Questo è uno dei temi molto discussi. Più si va avanti più la tecnologia diventa pervasiva e invasiva, consuma buona parte della nostra attenzione e del nostro tempo. Il metaverso sarà ancora più empatico e divertente ed esiste il rischio che le persone si appassionino così tanto a un mondo virtuale da uscire, un po’ come succede nei film di fantascienza, da quello reale. Anche parlando con psicologi e con esperti, mi sto rendendo conto però che, a differenza del video di fronte al quale siamo cresciuti noi (la tv o lo schermo del pc), è difficile rimanere per molto tempo collegati a un visore, anche se stanno diventando sempre più leggeri ed ergonomici. Richiedono molta più attenzione, quella che gli psicologi in gergo chiamano “la densità” e la soglia di concentrazione sono altissime, fai solo quello (non come mentre si guarda la tv). C’è un limite dovuto alla nostra attenzione e all’essere “chiusi”. Inoltre, spesso queste attività richiedono impegno fisico. Durante il Covid ci sono stati successi clamorosi, ad esempio, di app per ciclisti che si sono spostati nel metaverso, in luoghi fisici totalmente ricreati in cinematografia, percorrendo il Giro d’Italia o altri lunghissimi itinerari. Fisicità e concentrazione ci impediranno di stare ore nei mondi digitali, permettendoci solo di vivere esperienze che hanno senso, significato, ma dentro le quali comunque dobbiamo spendere una capacità di attenzione così approfondita che oggi stiamo perdendo.
Gli esperti sono in continuo dibattito fra loro. Saremo di fronte a una serie di metaversi vari e complessi oppure a “un unico universo dove i sogni diventano realtà”, come afferma lei?

Estratto dei dati:

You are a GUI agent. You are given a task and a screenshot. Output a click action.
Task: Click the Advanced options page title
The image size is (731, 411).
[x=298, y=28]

Elenco attività:
[1] Secondo il brano sul metaverso, quali due fattori ci impediranno di stare ore nei mondi digitali?
[2] Ricopia alla lettera il passo del brano sul metaverso che comincia con le parole "Gli esperti sono" e si ferma dopo le parole "come afferma lei?".
[3] Traduci in inglese questa frase del brano sul metaverso: "Inoltre, spesso queste attività richiedono impegno fisico."

Risultati in ordine:
[1] La fisicità e la concentrazione.

[2]
Gli esperti sono in continuo dibattito fra loro. Saremo di fronte a una serie di metaversi vari e complessi oppure a “un unico universo dove i sogni diventano realtà”, come afferma lei?

[3] Moreover, these activities often require physical effort.